Adorable I love the paint job on the paint doeling out of Jade. We have 1 nubian doe ready to kid this weekend it looks like then our boers will kid around Christmas.


----------



## freedomstarfarm (Mar 25, 2011)

So cute!!


----------



## brbn (Nov 30, 2011)

Thanks. I like the little paints markings too. Just got another one late last night. It was from a doe that has done well for us in the past but is getting old. We were hoping to get a doe kid from her to keep in our herd. And she came through! Not sure on a name she is traditional in color and her moms name is DD I like to have her name start with a D also. Any ideas?

Anna


----------



## Bit of Everything (Jan 28, 2011)

Hmm how about......
Desire
Dee Dee 
Dwyla 
Debbie 
Diamond 
Destiny 

That's all I've got from the top of my head.


----------



## 20kidsonhill (Feb 28, 2011)

looking good! Do your percentage/commercial boer does have Nubain in them?


----------



## Stacie1205 (Mar 26, 2011)

Name suggestion: DD's Destiny


----------



## toth boer goats (Jul 20, 2008)

Very nice.... :thumb:


----------



## brbn (Nov 30, 2011)

Thanks for the compliments. Yes we started out raising “meat” styled Nubians in 1989 for me and my sister to show competitive wethers at our county and state level. We started adding Boer in 2000 using a friends buck then bought our own boer buck and first 2 100% does in 2003. Our herd is smallish 25 does and 2 bucks. Half of our herd is from our foundation Nubians. They have great udders and throw fast growing kids.
I love DD’s Destiny. But my almost 4 year old daughter is all about girly things and wants to call her Dazzle So I think her registered name will be Dazzling Diamond. 
I am going to update our website soon with more pictures they are growing so fast and we have 2 more that were born on Christmas. We have one more to kid in January and then we are done till April.


----------



## toth boer goats (Jul 20, 2008)

Your very welcome..... :thumb: :hi5:


----------



## HoosierShadow (Apr 20, 2010)

Awwww very cute your daughter picked that name! My daughter turned 5 in Oct, and she named one of our first does when she was 3....TROUBLE LOL 
We had a buckling she called Rock Star, we were soooo crazy about that boy! If we had more land we would have kept him, whethered him and he would have been a pet <but he sold as a buck to a wonderful new home!>.

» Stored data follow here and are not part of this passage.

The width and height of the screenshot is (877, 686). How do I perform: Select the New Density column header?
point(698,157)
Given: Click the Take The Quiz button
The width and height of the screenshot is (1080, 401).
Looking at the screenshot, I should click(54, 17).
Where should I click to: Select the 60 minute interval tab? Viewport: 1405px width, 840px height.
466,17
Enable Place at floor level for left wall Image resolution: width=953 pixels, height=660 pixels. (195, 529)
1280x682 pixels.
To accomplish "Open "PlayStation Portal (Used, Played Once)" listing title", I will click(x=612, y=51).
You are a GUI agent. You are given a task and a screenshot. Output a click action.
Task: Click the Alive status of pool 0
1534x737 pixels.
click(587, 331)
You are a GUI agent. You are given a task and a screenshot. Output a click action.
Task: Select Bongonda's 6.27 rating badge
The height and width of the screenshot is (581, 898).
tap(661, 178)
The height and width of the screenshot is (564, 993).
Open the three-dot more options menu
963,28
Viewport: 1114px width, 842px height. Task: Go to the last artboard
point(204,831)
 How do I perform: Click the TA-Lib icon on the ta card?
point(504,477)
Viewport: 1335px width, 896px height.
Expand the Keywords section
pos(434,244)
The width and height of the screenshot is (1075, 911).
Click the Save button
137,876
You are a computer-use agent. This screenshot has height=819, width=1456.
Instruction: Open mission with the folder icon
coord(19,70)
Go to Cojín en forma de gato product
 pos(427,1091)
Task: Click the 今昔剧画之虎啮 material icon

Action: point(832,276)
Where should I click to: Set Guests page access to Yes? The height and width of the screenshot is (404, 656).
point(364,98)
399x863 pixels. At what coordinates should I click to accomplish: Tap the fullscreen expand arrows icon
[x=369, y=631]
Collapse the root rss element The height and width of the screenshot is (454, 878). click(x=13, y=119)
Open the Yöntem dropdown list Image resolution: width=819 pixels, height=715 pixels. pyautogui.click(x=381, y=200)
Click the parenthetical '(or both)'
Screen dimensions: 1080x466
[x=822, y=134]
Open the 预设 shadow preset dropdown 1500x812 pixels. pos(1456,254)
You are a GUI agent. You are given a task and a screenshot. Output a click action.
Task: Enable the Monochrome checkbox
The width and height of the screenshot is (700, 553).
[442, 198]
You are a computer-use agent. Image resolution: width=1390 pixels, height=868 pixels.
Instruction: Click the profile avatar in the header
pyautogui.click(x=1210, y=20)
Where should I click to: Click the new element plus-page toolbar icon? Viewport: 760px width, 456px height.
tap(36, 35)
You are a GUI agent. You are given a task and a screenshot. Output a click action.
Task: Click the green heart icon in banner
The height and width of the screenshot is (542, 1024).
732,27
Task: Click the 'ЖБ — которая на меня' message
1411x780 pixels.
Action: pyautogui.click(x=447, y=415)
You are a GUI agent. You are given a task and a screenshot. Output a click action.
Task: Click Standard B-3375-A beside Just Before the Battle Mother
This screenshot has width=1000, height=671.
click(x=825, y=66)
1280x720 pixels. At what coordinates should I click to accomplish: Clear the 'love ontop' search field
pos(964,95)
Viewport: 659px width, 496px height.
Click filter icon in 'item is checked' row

I can't wait until the girls kid. We still have nearly a month and a half.

I want to buy a couple of young does for the kids to show this summer in 4-H, can't wait to start looking!


----------



## brbn (Nov 30, 2011)

We should have been done with kidding the end of january but the does didn't take so looks more like some easter babies


----------